Ok forget what happens on the poles.

 

 

But we are talking about an integral over "p" in 4 dimensions.

 

And, the integrated function goes like 1 / p^2 for p ---> infinity.

 

Shouldn't it vanish faster than 1/p^5 for the integral to be convergent at infinity?!

 

 

 

Oh, ok, there is an oscillating phase multiplying all that. Good. I hope it does the job, with positive and negative pieces cancelling each other.

 

But I'm not really sure.

 

Someone can help me understanding the whole story?!

 

thnx in advance.

Not really a stupid question but it is for sure that you are interpreting the meaning of the propagator wrongly.

 

It's not to be thought of as a wave function, so the total integral doesn't have to have any particular value, such as 1.

 

What it does is tell how the system evolves with time, so that only how it looks at time t, any given time, is what

 

is important. If the total 'wavefront', if you want to call it that, grows as [latex] 4 \pi t^2 [/latex], then for the probability to

 

total 1, which by logic it must, then the value of the function at t must be [latex]1 /t_2 4 \pi [/latex] .

 

That's for probabilities for positions, for amplitudes or momenta it would be different.

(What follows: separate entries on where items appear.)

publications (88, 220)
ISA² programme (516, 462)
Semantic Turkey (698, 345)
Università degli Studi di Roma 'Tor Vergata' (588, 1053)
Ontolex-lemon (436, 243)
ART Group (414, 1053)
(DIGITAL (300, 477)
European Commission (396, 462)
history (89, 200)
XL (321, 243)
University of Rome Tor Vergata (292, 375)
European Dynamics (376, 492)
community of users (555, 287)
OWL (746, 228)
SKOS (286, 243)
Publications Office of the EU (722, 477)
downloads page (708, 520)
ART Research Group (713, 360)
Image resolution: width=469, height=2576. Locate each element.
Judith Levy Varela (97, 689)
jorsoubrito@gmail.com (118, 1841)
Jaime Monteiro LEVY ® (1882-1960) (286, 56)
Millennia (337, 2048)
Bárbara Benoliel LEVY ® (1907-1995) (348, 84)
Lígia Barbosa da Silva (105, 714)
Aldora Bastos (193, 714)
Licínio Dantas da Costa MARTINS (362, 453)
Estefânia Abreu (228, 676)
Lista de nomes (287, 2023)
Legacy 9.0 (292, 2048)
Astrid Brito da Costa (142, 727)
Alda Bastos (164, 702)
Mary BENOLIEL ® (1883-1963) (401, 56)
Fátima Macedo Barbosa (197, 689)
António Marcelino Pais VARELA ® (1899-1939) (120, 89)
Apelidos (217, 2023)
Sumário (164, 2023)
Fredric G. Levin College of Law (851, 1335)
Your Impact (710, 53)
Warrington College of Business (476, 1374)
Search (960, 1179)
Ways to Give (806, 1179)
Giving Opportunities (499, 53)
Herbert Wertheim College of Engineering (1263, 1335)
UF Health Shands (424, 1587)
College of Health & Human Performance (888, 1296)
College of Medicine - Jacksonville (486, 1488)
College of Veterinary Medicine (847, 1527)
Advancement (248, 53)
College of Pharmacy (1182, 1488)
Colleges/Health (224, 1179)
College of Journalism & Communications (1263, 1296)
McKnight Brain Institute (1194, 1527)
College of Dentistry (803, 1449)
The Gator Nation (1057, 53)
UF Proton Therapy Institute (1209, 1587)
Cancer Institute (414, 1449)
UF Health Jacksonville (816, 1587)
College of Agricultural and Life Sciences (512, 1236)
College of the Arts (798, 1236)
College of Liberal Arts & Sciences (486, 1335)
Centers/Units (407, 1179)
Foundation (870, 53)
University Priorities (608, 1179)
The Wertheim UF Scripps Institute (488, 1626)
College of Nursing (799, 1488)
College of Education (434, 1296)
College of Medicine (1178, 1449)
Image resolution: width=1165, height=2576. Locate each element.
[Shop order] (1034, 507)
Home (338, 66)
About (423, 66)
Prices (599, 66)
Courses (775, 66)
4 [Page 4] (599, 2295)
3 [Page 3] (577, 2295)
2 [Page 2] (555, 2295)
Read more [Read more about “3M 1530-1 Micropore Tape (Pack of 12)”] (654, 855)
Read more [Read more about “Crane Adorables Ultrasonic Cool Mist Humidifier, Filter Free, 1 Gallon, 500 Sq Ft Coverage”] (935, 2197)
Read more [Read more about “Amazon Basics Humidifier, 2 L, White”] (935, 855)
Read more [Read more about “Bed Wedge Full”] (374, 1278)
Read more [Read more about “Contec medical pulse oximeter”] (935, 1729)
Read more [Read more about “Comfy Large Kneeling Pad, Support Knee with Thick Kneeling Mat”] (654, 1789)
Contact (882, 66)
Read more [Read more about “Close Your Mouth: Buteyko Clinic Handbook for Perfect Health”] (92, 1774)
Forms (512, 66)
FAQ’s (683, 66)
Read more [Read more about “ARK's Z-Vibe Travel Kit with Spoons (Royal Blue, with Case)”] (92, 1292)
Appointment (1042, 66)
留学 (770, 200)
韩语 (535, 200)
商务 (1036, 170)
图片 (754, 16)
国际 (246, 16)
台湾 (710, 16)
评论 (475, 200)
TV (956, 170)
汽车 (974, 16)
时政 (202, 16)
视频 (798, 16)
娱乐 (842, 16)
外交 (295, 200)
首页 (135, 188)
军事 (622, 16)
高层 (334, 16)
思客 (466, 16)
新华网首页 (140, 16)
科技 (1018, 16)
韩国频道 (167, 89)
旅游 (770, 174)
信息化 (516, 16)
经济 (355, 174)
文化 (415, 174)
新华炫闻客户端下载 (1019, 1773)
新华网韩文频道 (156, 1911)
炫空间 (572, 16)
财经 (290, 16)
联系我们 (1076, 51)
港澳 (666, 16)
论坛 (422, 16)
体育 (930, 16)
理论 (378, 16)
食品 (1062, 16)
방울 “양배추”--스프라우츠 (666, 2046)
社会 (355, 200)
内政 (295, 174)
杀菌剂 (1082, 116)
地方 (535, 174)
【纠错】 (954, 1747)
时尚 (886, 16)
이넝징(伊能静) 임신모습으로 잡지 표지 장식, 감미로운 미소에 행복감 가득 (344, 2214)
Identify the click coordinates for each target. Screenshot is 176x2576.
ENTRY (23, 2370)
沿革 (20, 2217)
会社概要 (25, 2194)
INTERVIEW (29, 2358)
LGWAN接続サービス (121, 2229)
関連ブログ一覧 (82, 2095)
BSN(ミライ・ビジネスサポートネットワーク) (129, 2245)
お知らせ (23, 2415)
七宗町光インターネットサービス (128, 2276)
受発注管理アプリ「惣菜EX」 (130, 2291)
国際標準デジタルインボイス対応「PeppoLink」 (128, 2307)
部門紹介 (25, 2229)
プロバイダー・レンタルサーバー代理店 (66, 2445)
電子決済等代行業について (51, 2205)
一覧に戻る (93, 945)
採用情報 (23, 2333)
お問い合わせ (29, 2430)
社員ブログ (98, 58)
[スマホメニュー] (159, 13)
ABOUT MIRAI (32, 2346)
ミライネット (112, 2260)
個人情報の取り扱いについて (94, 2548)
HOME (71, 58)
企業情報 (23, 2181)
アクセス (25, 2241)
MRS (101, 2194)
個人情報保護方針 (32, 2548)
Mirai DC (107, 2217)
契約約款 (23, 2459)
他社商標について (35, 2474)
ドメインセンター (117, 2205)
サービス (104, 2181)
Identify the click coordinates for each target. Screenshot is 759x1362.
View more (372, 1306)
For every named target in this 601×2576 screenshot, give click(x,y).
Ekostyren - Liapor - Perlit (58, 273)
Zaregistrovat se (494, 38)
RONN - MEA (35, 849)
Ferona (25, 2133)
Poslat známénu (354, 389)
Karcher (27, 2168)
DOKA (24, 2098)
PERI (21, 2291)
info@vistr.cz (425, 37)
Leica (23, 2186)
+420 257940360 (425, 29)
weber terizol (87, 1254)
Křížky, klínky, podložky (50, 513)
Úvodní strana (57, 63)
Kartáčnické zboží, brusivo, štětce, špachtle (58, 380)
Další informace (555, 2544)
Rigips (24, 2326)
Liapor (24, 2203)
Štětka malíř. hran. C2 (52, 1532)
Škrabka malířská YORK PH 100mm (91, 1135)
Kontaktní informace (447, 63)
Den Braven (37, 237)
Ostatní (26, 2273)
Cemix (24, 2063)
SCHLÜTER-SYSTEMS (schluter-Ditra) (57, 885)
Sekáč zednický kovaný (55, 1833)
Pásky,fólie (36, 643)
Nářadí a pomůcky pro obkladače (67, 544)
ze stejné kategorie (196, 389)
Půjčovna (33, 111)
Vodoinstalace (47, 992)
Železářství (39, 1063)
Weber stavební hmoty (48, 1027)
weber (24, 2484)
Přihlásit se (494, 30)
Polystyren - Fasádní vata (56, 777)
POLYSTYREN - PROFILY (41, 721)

Edited August 22, 201213 yr by Ronald Hyde

well, I tought that D(x-y) was equal to <0|phi(x)phi(y)|0>.

 

So your answer makes me even more confused.

 

Isn't my interpretation correct?

 

 

If so. Take a FREE theory. Like a filed theory for bosonic spinless massive particles. A lambda4 theory... with lambda=0.

 

Then <0|phi(x)phi(y)|0> = D(x-y) where D is the free propagator, i.e. exactly the integral above.

 

 

So... this mean value is infinity?

 

I have to stress that, I don't care about the "value" of the integral, I just would like it to be finite.

 

 

And. If it is not, then what does this mean?

 

 

It means that even free theories need to be "renormalized"?